-- Opening Marker --
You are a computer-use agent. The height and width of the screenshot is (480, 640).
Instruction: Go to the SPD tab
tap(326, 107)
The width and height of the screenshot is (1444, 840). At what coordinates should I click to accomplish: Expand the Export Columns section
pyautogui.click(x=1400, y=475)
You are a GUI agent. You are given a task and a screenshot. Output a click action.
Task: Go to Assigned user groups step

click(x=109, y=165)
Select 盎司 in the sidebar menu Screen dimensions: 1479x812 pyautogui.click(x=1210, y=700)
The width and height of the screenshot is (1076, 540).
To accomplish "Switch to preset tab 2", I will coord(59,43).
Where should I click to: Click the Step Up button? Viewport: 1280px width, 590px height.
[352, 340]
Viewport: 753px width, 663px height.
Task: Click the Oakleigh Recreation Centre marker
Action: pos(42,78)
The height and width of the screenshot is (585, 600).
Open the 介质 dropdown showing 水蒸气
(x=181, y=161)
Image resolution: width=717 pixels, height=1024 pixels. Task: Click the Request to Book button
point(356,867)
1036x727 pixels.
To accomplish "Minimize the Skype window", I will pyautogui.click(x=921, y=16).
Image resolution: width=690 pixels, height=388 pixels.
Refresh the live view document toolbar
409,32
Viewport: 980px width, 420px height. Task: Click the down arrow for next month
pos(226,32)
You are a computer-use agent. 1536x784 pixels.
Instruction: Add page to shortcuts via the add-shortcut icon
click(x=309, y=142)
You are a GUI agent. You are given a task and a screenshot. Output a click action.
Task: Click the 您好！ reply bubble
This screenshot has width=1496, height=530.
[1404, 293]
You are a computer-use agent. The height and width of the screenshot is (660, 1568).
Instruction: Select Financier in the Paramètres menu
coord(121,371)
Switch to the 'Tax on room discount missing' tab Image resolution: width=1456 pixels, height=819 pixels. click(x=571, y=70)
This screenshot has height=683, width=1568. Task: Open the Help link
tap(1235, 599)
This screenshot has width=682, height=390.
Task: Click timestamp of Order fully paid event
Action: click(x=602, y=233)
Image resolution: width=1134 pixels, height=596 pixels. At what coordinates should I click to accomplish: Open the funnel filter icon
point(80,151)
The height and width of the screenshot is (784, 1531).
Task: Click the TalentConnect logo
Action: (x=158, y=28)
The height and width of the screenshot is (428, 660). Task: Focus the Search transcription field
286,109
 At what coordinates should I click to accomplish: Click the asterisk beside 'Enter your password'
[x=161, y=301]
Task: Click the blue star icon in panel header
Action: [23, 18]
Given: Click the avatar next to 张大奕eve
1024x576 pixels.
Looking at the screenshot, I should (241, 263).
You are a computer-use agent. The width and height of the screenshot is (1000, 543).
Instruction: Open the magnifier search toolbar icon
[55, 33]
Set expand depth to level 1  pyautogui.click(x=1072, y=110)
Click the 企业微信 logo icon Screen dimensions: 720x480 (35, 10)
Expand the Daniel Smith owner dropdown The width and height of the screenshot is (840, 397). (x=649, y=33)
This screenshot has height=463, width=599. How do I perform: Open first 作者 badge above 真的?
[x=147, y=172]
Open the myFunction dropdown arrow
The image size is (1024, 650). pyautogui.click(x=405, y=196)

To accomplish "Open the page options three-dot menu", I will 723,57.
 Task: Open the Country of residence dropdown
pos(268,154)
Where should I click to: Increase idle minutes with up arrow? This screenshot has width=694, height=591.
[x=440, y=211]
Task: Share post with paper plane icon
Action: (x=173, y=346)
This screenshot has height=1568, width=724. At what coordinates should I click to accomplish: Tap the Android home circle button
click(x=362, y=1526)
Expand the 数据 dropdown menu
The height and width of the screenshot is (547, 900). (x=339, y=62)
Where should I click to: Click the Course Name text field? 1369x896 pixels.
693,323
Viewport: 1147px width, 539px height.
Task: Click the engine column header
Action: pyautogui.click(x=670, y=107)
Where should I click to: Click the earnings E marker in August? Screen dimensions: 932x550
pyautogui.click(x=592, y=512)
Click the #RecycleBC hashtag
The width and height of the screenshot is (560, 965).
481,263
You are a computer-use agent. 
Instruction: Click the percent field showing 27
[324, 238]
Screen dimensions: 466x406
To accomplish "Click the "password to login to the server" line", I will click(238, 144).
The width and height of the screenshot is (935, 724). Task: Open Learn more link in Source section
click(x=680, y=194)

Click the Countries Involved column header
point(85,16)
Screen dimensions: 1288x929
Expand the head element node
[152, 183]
-- Closing Marker --
→ **Problem**
In the material above, find each line that has the string "will" and return it.

→ **Response below**
To accomplish "Switch to preset tab 2", I will coord(59,43).
To accomplish "Minimize the Skype window", I will pyautogui.click(x=921, y=16).
To accomplish "Open the page options three-dot menu", I will 723,57.
To accomplish "Click the "password to login to the server" line", I will click(238, 144).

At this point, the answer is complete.